Em Mato Grosso, uma ajuda de custo de até R$ 1 mil foi criada para integrantes do Ministério Público estadual arcarem com despesas de saúde. Após a imprensa revelar o caso, o pagamento do “bônus covid” foi suspenso e virou alvo de uma ação ajuizada pelo procurador-geral da República, Augusto Aras.
“Há aqui aparente tentativa de frustrar o congelamento de salários dos servidores públicos municipais, estaduais e federais e dos membros dos três Poderes até dezembro de 2021, havendo informações de que a previsão de instituição da dita ajuda de custo estava prevista para o segundo semestre deste ano e foi antecipada em razão da nova legislação, motivação esta que está alheia ao interesse público”, observou o conselheiro Sebastião Caixeta, do Conselho Nacional do Ministério Público (CNMP), em decisão que barrou o pagamento do auxílio.
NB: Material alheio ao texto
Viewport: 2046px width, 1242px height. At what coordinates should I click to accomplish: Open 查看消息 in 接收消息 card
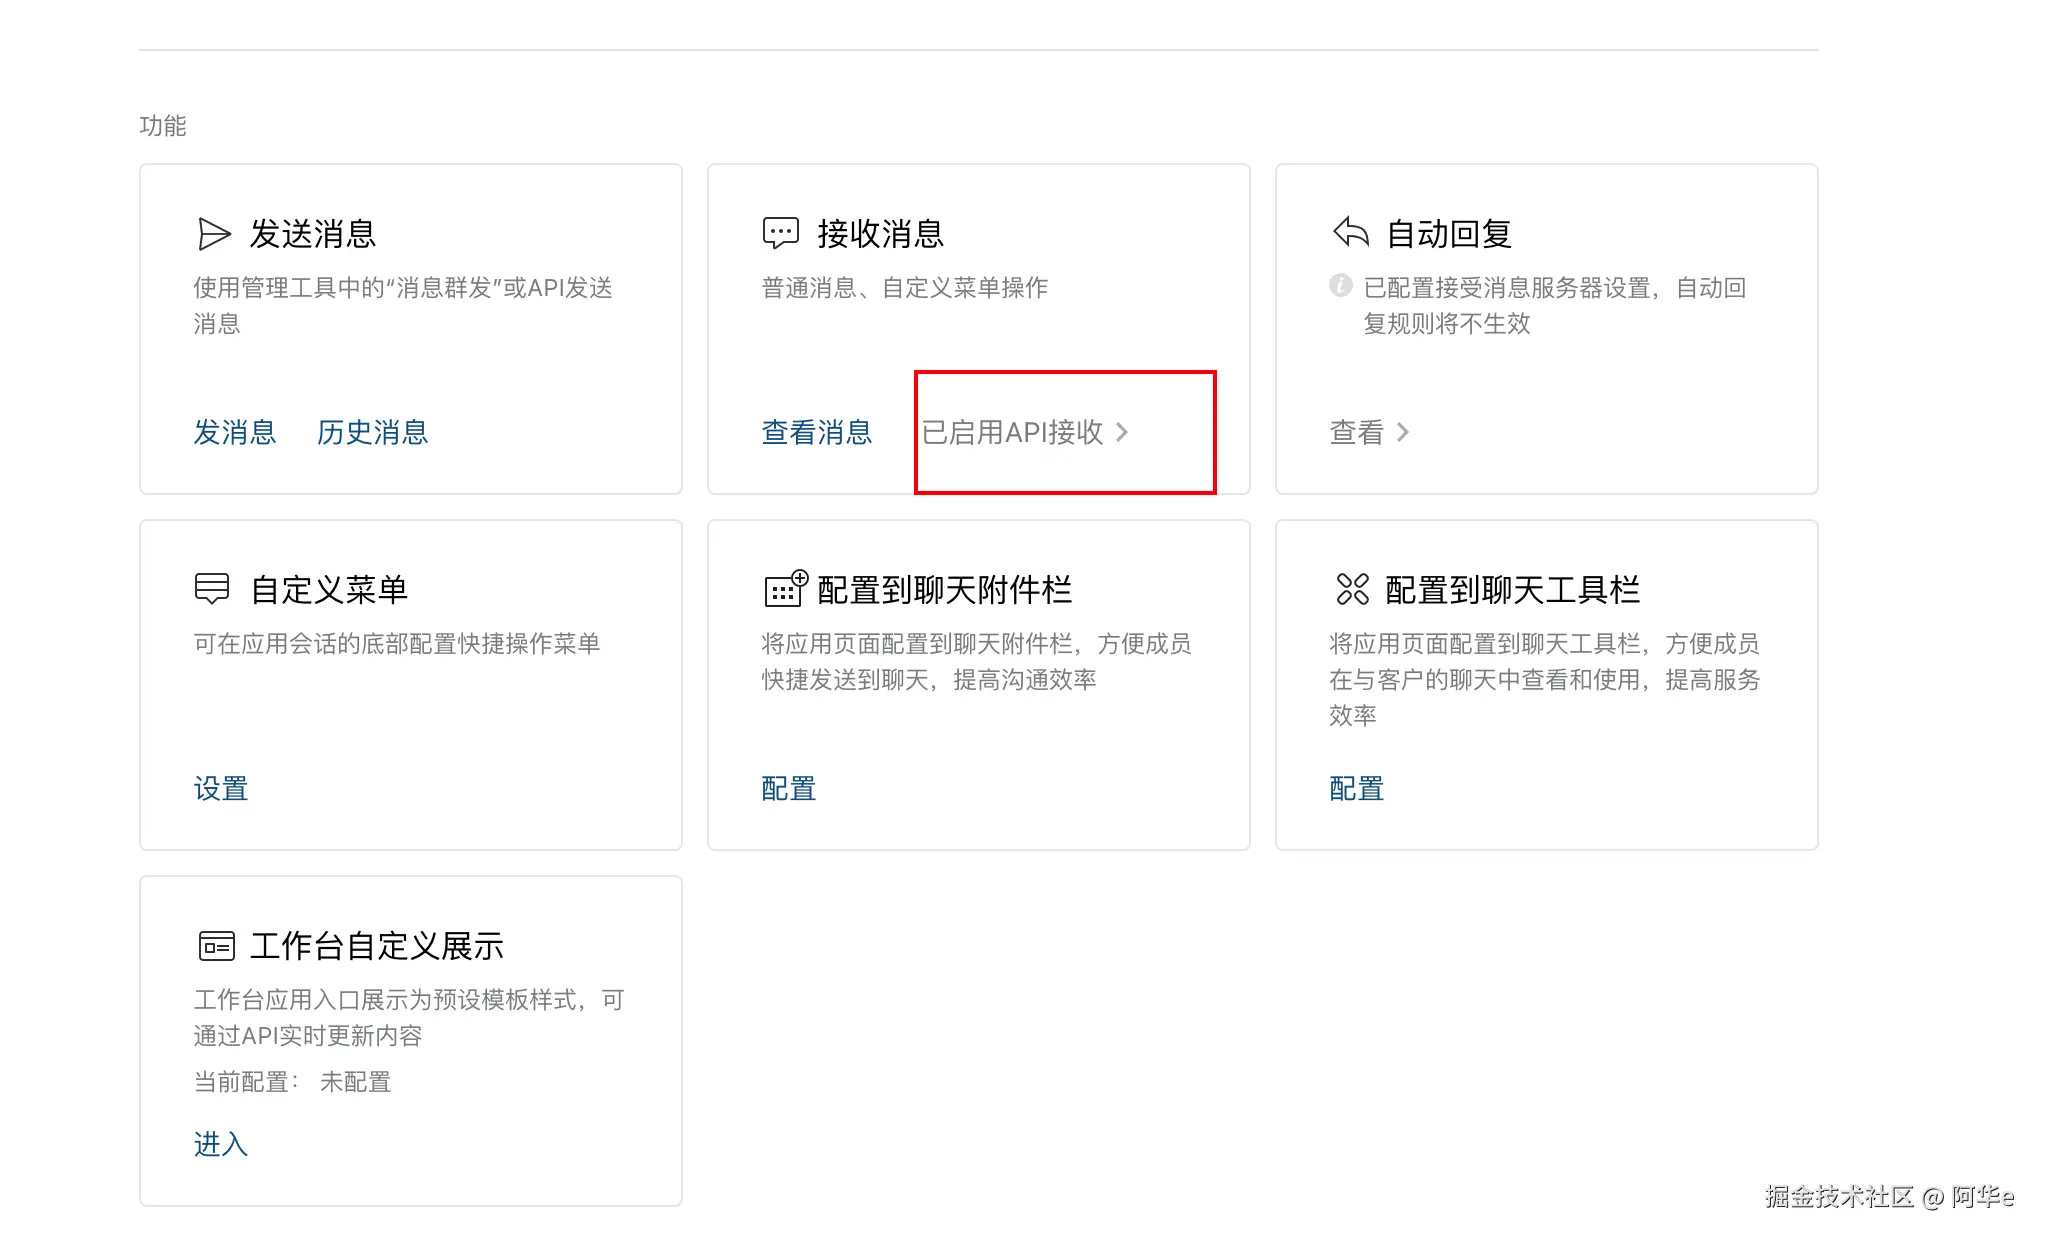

Segundo os últimos dados do Ministério da Saúde, Mato Grosso é um dos Estados menos afetados pela doença, com 457 pessoas contaminadas e 14 óbitos, aparecendo em penúltimo lugar no ranking nacional.
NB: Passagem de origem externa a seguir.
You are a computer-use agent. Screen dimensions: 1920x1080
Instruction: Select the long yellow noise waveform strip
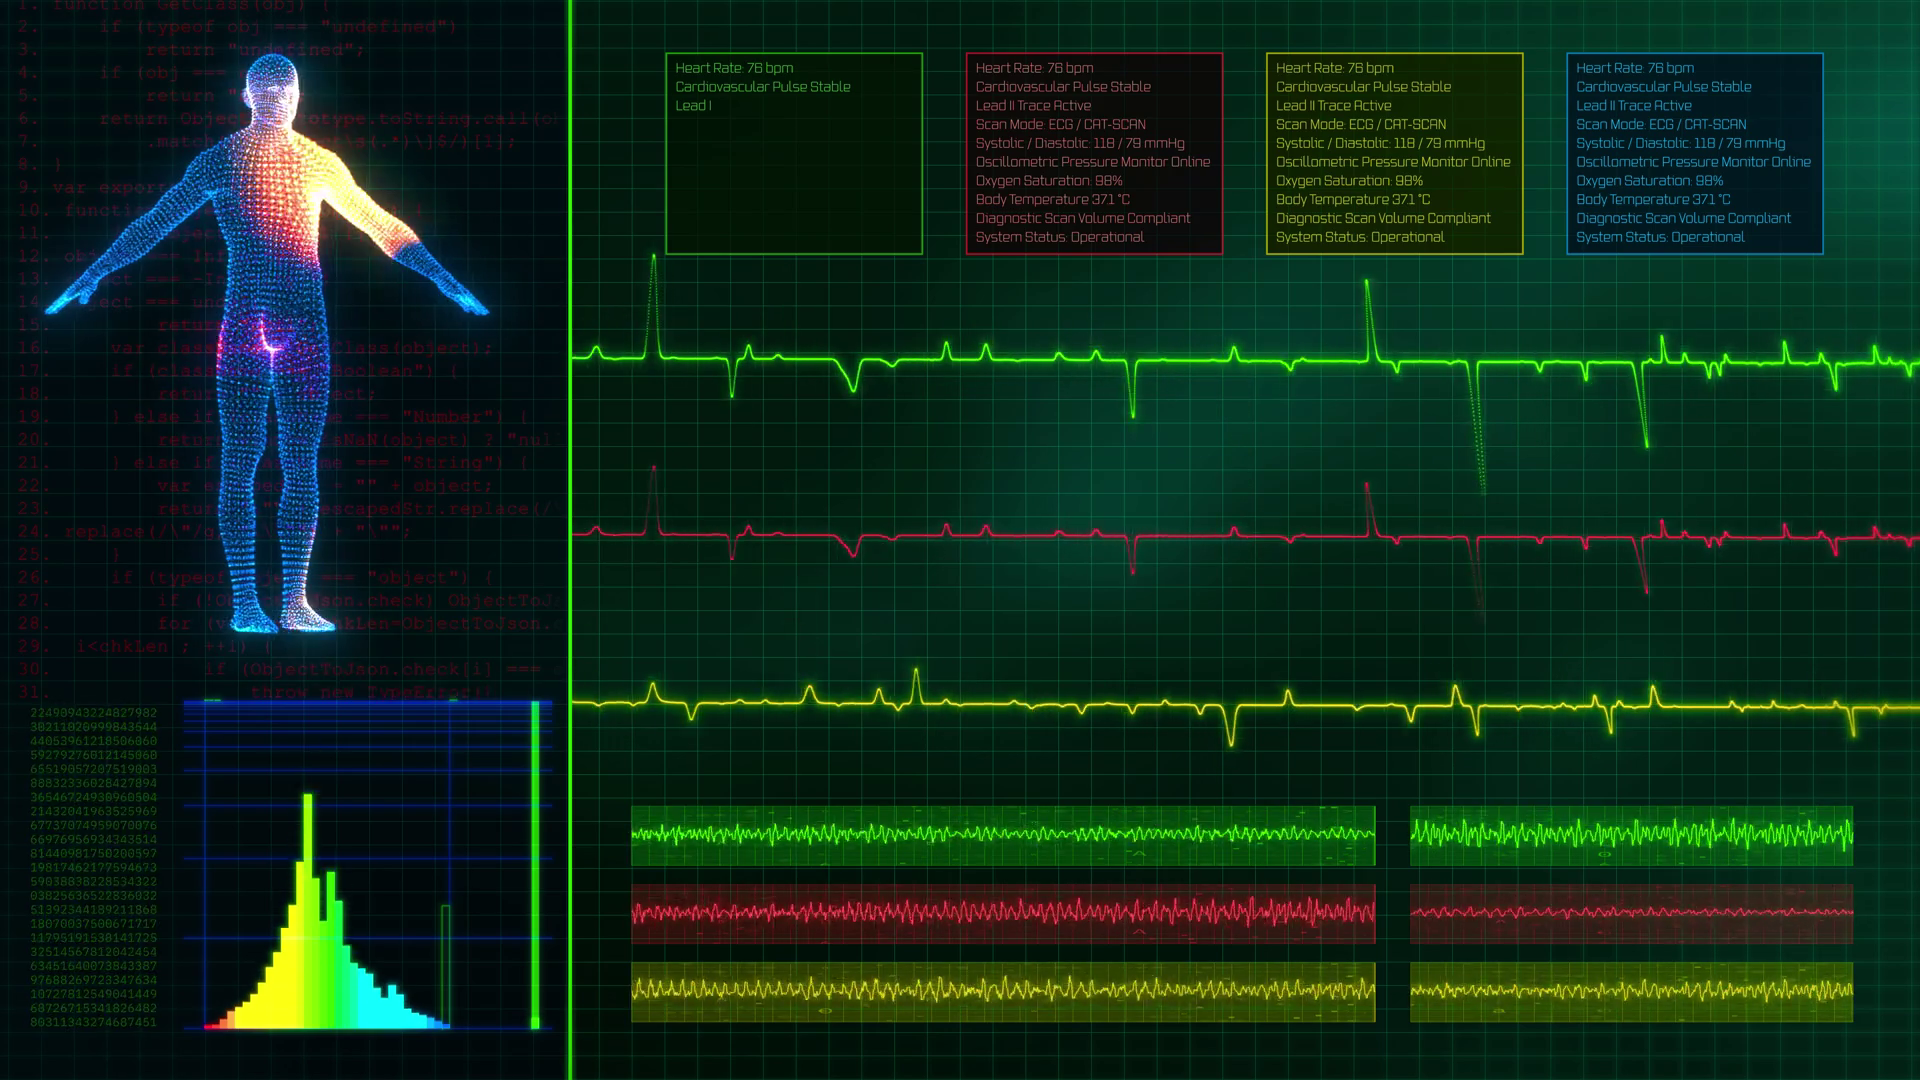pyautogui.click(x=1002, y=990)
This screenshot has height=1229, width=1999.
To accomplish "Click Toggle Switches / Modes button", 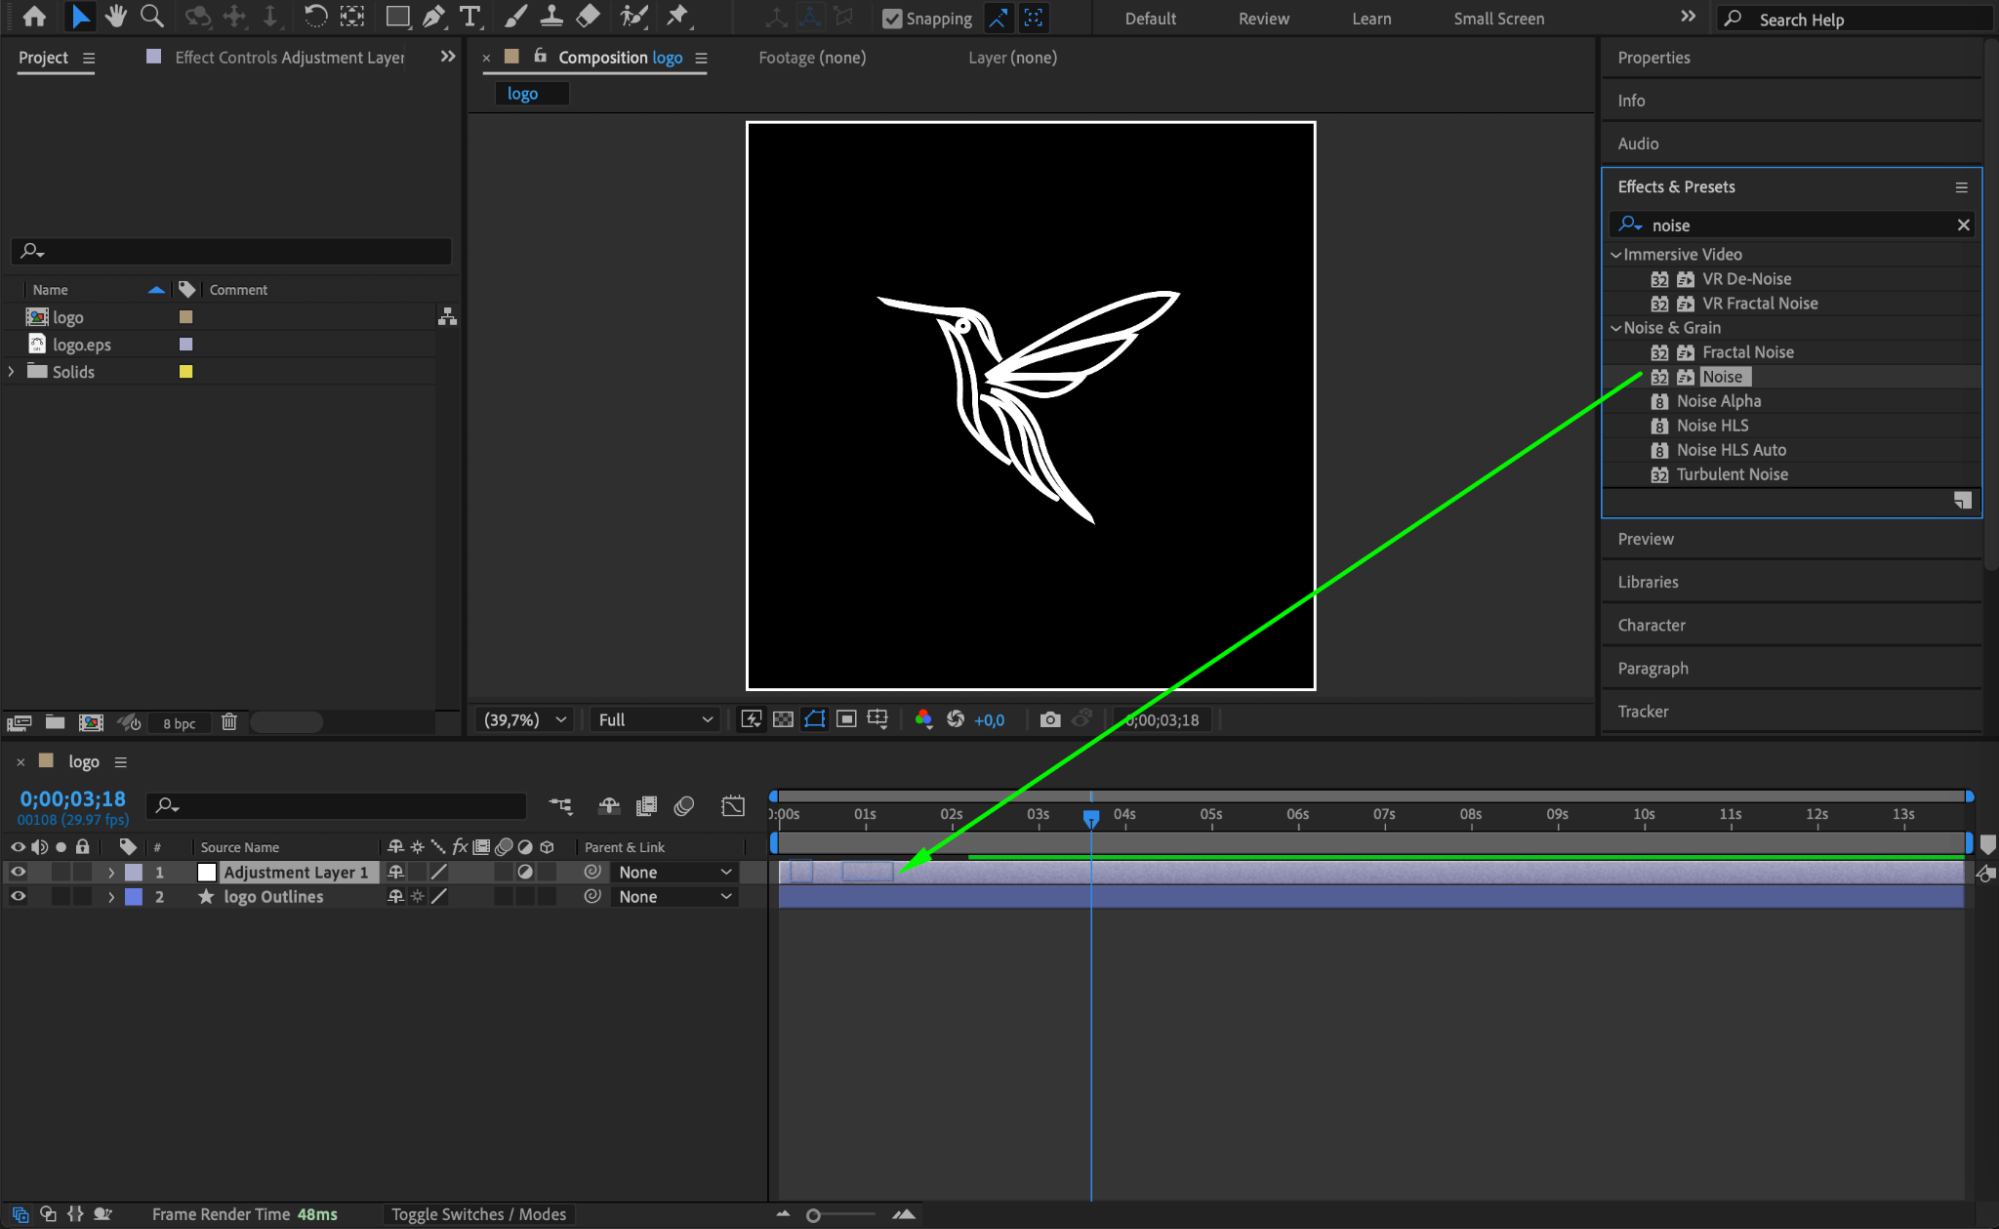I will (478, 1214).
Ao entrar com ação no STF, Aras apontou que o pagamento do “bônus covid” pelo Ministério Público estadual agrava a crise fiscal e afeta negativamente as “receitas estaduais em uma conjuntura de queda de arrecadação tributária, em decorrência dos impactos econômicos do surto de epidemia nacional do novo coronavírus”.
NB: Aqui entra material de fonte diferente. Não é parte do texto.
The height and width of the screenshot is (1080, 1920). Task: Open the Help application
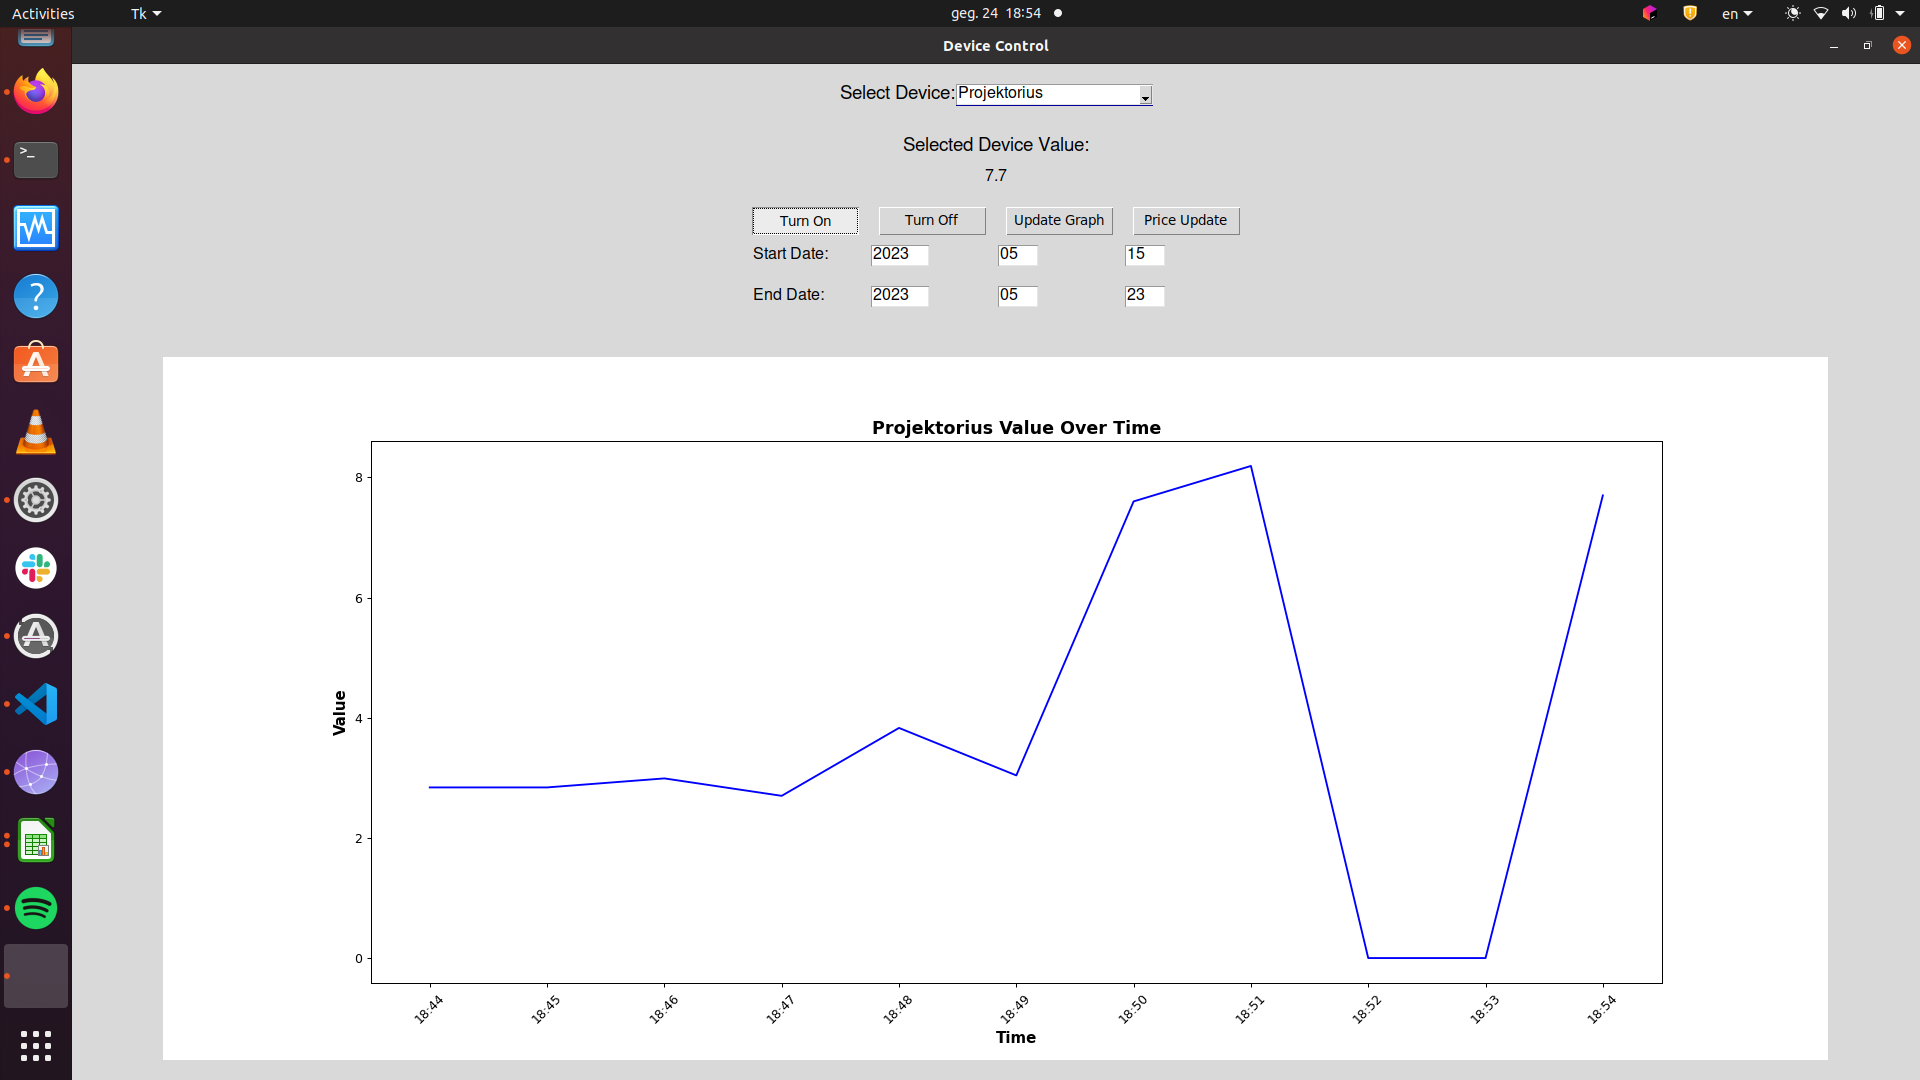(35, 296)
O benefício foi criado pelo procurador-geral de Justiça do Estado de Mato Grosso, José Antônio Borges Pereira. No caso de servidores (efetivos e comissionados), o valor do “bônus covid” será de R$ 500. Para promotores, o benefício é o dobro – salta para R$ 1 mil. O impacto da medida aos cofres públicos pode chegar a R$ 9,65 milhões por ano.
O procurador-geral da República também aponta que o “bônus covid” gera desigualdade entre distintos órgãos do MP brasileiro, “na medida em que os membros de uns Estados recebem determinadas vantagens e outros não”.
Farra
O aumento de despesas e a criação de regalias não são exclusividade das autoridades do Mato Grosso. Sete de cada dez servidores em serviço nos Estados e municípios vão poder ter reajustes salariais até dezembro de 2021. Enquanto isso, 5,5 milhões de trabalhadores da iniciativa privada tiveram redução salarial e 50 milhões de informais pediram ajuda de custo de R$ 600 do governo federal.
As alterações feitas na Câmara dos Deputados e mantidas pelo Senado reduziram o alcance da medida proposta pelo ministro da Economia, Paulo Guedes, como uma “cota de sacrifício” do funcionalismo público – que tem estabilidade no emprego – na crise da pandemia da covid-19. O crescimento da folha de pessoal é hoje o principal fator a corroer o Orçamento dos Estados e municípios.
No Pará, o governador Helder Barbalho (MDB) sancionou, nesta quinta-feira, 7, uma lei que garante a juízes estaduais o direito à licença-prêmio. O benefício, concedido a cada três anos de trabalho ininterrupto, tem efeito retroativo e pode ser pago em dinheiro aos magistrados. Como o benefício pode ser pago em valores retroativos a 2006, magistrados poderão receber até R$ 240 mil, segundo o Sindicato dos Servidores do Judiciário do Pará.
Na semana passada, o presidente do STF, ministro Dias Toffoli, editou resolução autorizando o trabalho remoto de servidores da Corte até janeiro de 2021 por causa da pandemia do novo coronavírus. O STF alega que a medida pretende prevenir a contaminação de funcionários do tribunal – que até a semana passada não havia registrado nenhum caso positivo.
Em nota, o MP de Mato Grosso disse que o “bônus covid” foi criado agora porque o Congresso congelou reajustes. O governo do Pará afirmou que “não compete ao governo direcionar recursos do Tribunal de Justiça”.